├── experiment - all the code is in here
│ ├── LanguageDataModule.py - all the dataset loading and creation of next-token prediction labels happens here
│ ├── LMLightningModule.py - all the model logic including making layers recurrent etc. is in here
│ ├── __main__.py
│ ├── RecurrentTransformerLayer.py - this module is used my LMLightningModule for recurrent Transformer layers
│ ├── SSMTransformerLayer.py - SSM-based layer to replace a Transformer layer with
│ └── utils
│ ├── accuracy.py - Next-token accuracy function
│ ├── hippo_init.py - Initialize a matrix using the HiPPO framework
│ ├── add_pad_token.py
│ ├── args.py - Command line arguments class (so that my python linter can infer the cmd arg types)
│ ├── get_num_workers.py
│ ├── get_training_args.py - All command line args are parsed with this function
│ ├── print_mean_std.py
│ ├── run_different_seeds.py
│ ├── run.py - A distinct run of the application is initiated with this function
│ └── set_seed.py
All available Snellius jobs are in the directory jobs.

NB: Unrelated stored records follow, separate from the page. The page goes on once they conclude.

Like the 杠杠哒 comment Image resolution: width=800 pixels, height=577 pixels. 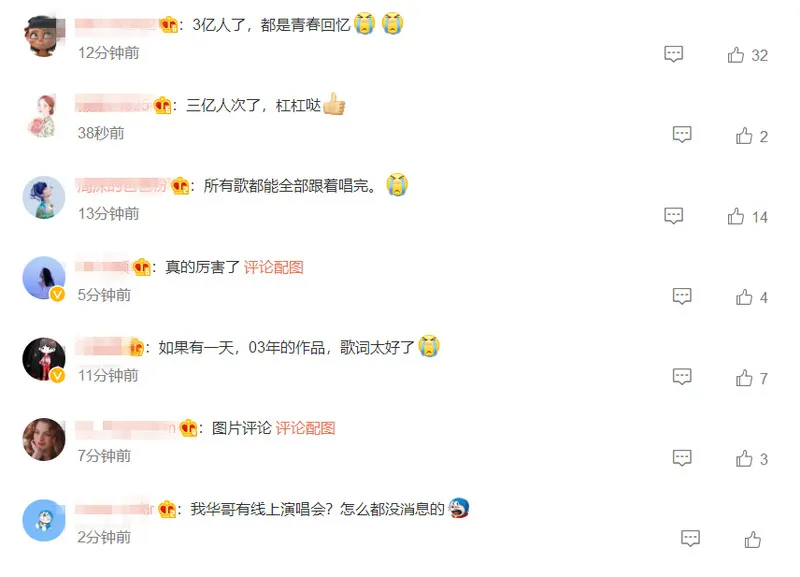click(744, 136)
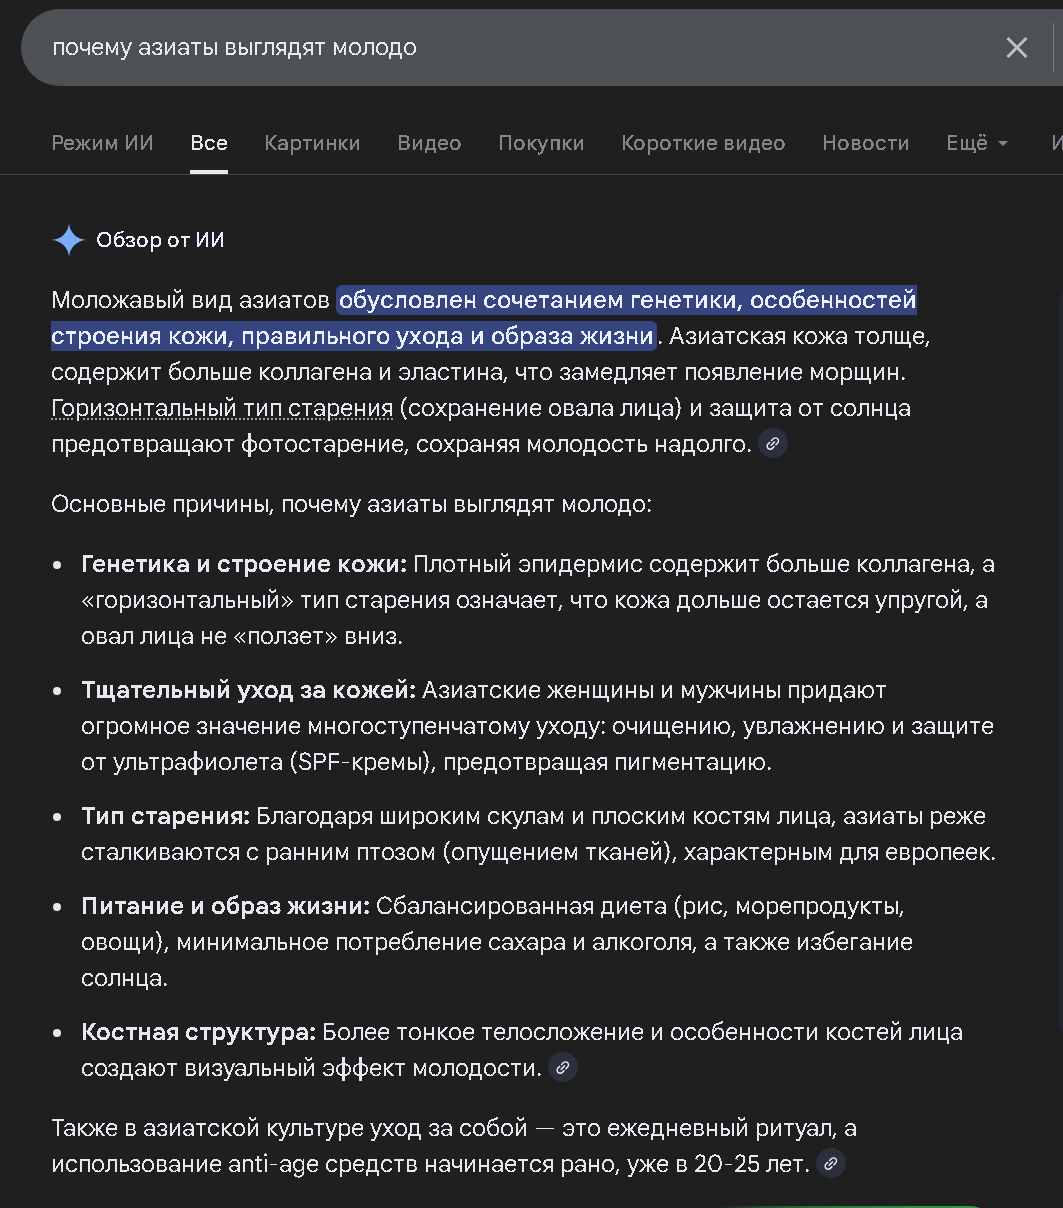1063x1208 pixels.
Task: Click the Тщательный уход за кожей heading
Action: [248, 690]
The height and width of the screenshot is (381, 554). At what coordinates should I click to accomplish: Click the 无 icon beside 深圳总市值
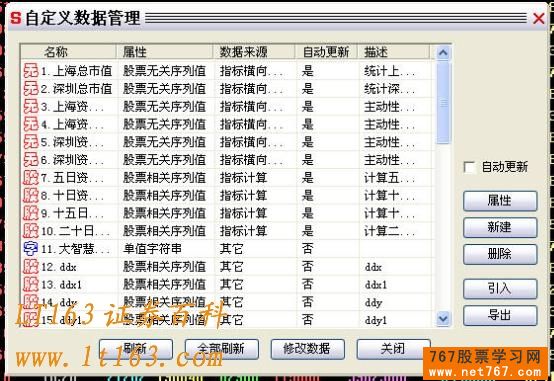click(31, 88)

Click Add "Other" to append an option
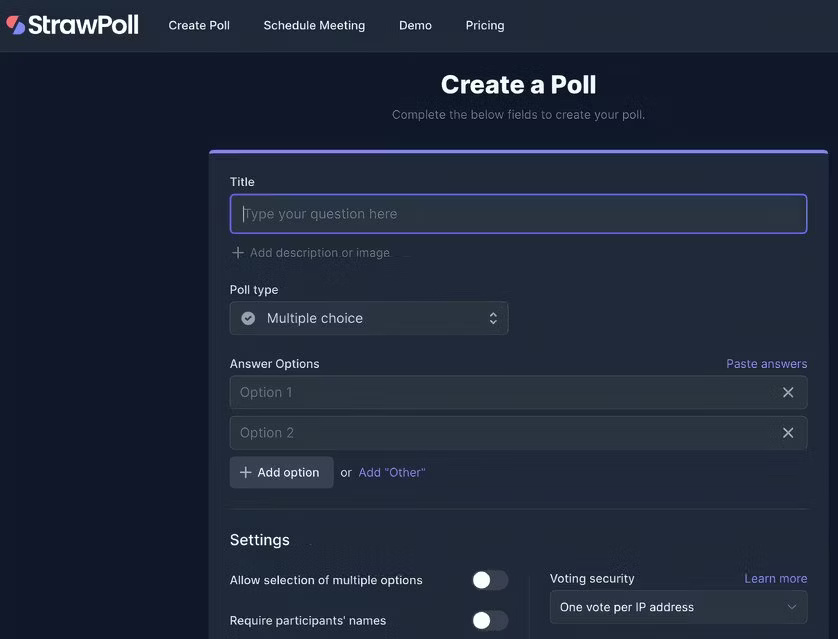(391, 472)
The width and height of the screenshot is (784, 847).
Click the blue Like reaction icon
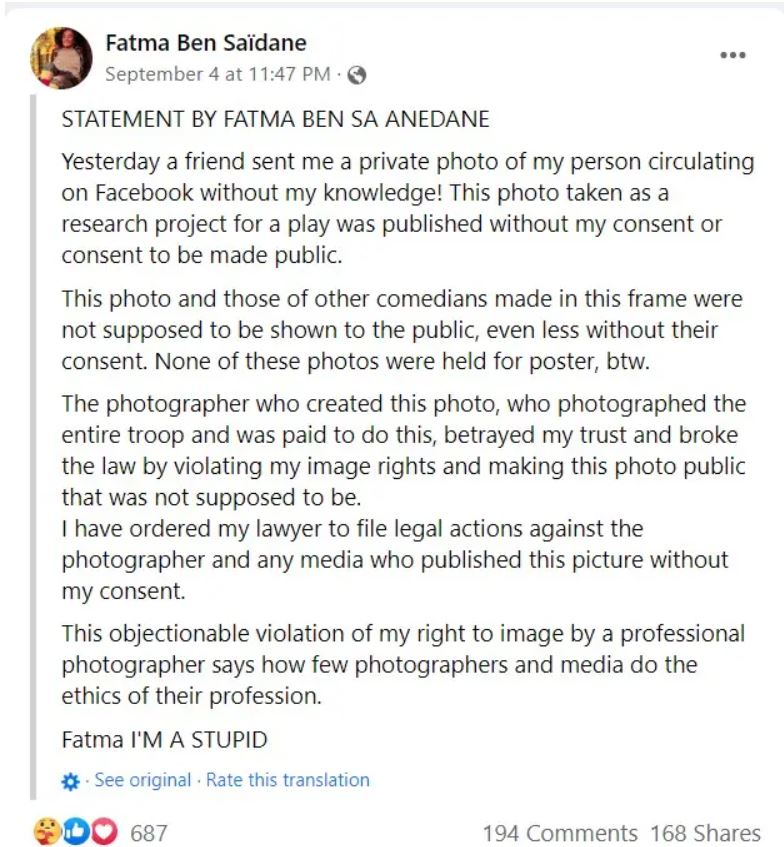point(75,831)

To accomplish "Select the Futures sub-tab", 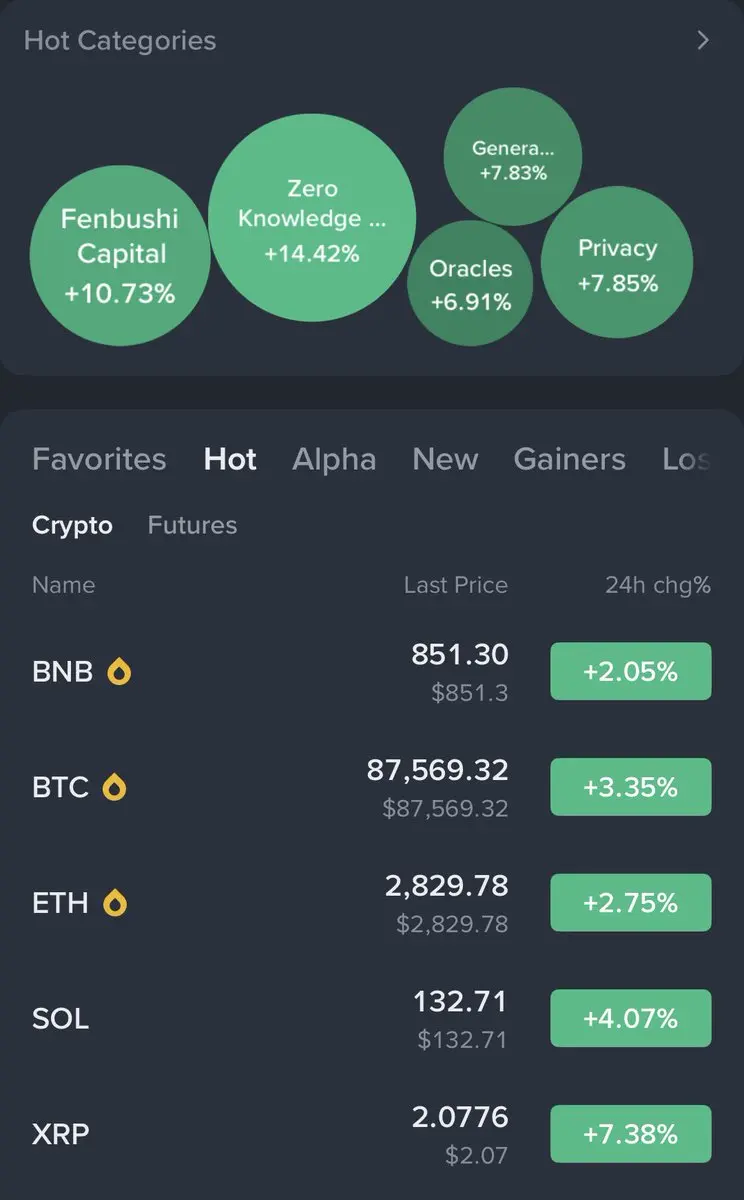I will [x=192, y=525].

The experiment can be invoked like this:
usage: python -m experiment [-h] [--seeds SEEDS] [--num_runs NUM_RUNS] [--model_name MODEL_NAME]

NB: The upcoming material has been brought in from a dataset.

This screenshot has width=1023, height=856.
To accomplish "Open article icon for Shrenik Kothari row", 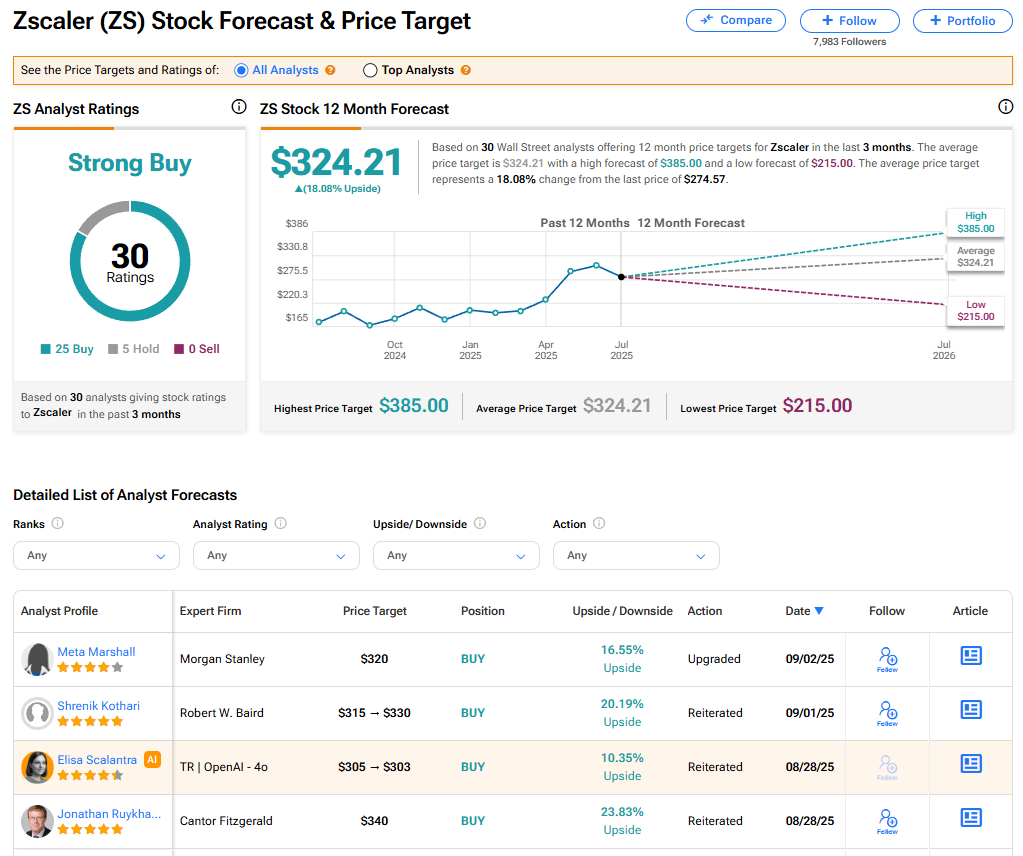I will click(970, 710).
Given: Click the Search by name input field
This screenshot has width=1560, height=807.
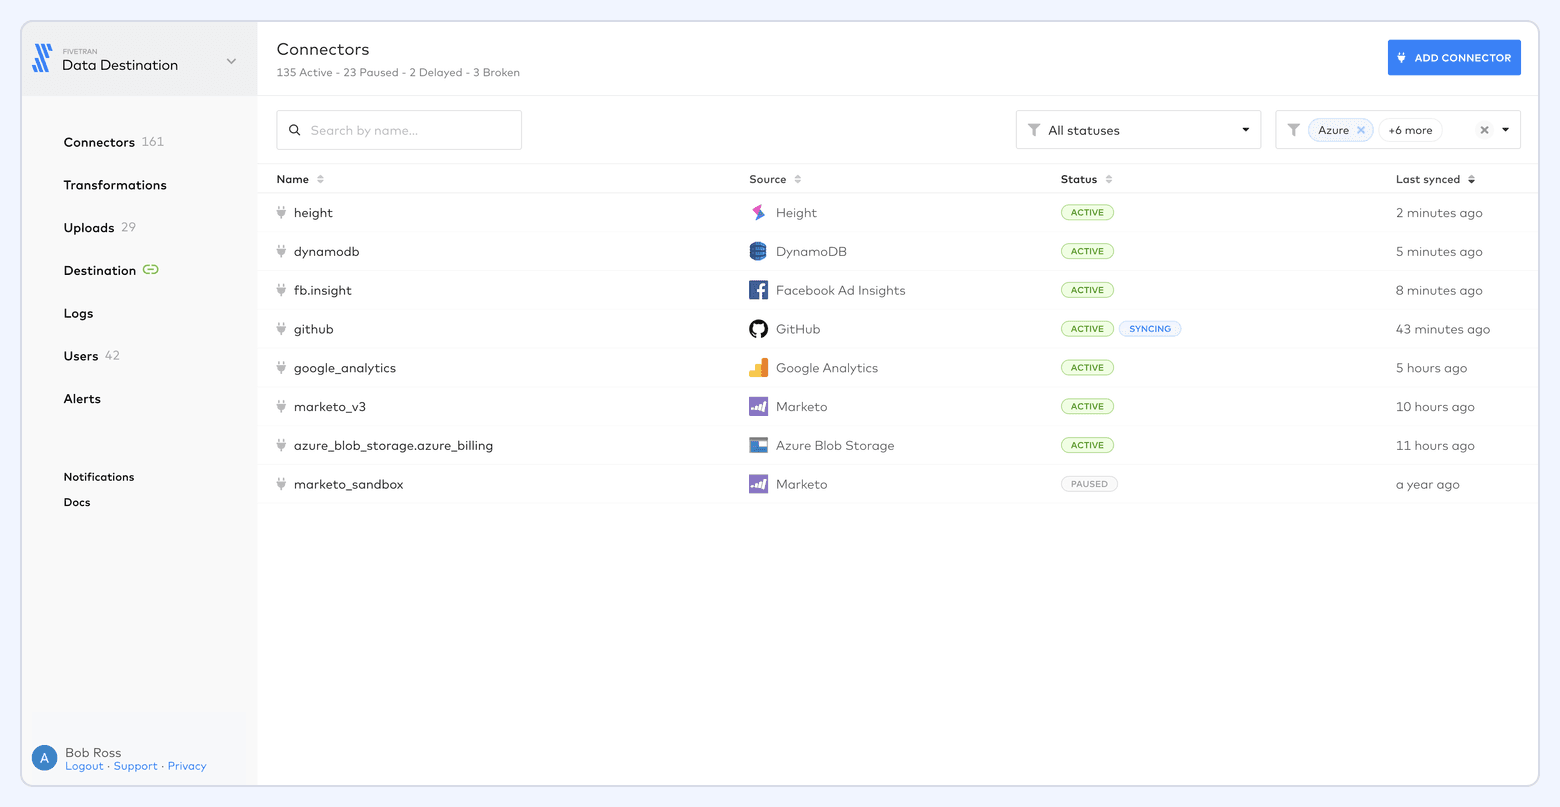Looking at the screenshot, I should 398,129.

[--finetune_layers FINETUNE_LAYERS] [--remove_layers REMOVE_LAYERS]
[--make_layer_recurrent MAKE_LAYER_RECURRENT] [--use_ssm] [--use_hippo]
[--dataset {ultrafeedback,csqa_full,arc_full,piqa_full,siqa_full,openhermes,alpaca,gsm8k}]
[--seq_length SEQ_LENGTH] [--train_batch_size TRAIN_BATCH_SIZE]
[--eval_batch_size EVAL_BATCH_SIZE] [--no_logger]
[--experiment_name EXPERIMENT_NAME] [--max_epochs MAX_EPOCHS]
[--warmup_steps WARMUP_STEPS]
Training arguments
options:
-h, --help show this help message and exit
--seeds SEEDS Random seeds
--num_runs NUM_RUNS The number of runs
--model_name MODEL_NAME
The model name to be used
--finetune_layers FINETUNE_LAYERS
The layers to fine-tune
--remove_layers REMOVE_LAYERS
The layers to remove
--make_layer_recurrent MAKE_LAYER_RECURRENT
The layer to make recurrent
--use_ssm Whether to use an SSM as recurrent layer
--use_hippo Whether to initialize the SSM using HiPPO
--dataset {ultrafeedback,csqa_full,arc_full,piqa_full,siqa_full,openhermes,alpaca,gsm8k}
The dataset to use for training
--seq_length SEQ_LENGTH
The maximum sequence length
--train_batch_size TRAIN_BATCH_SIZE
The training batch size
--eval_batch_size EVAL_BATCH_SIZE
The evaluation batch size
--no_logger Whether to use a logger
--experiment_name EXPERIMENT_NAME
The name of the experiment
--max_epochs MAX_EPOCHS
The maximum number of epochs
--warmup_steps WARMUP_STEPS
The number of warmup steps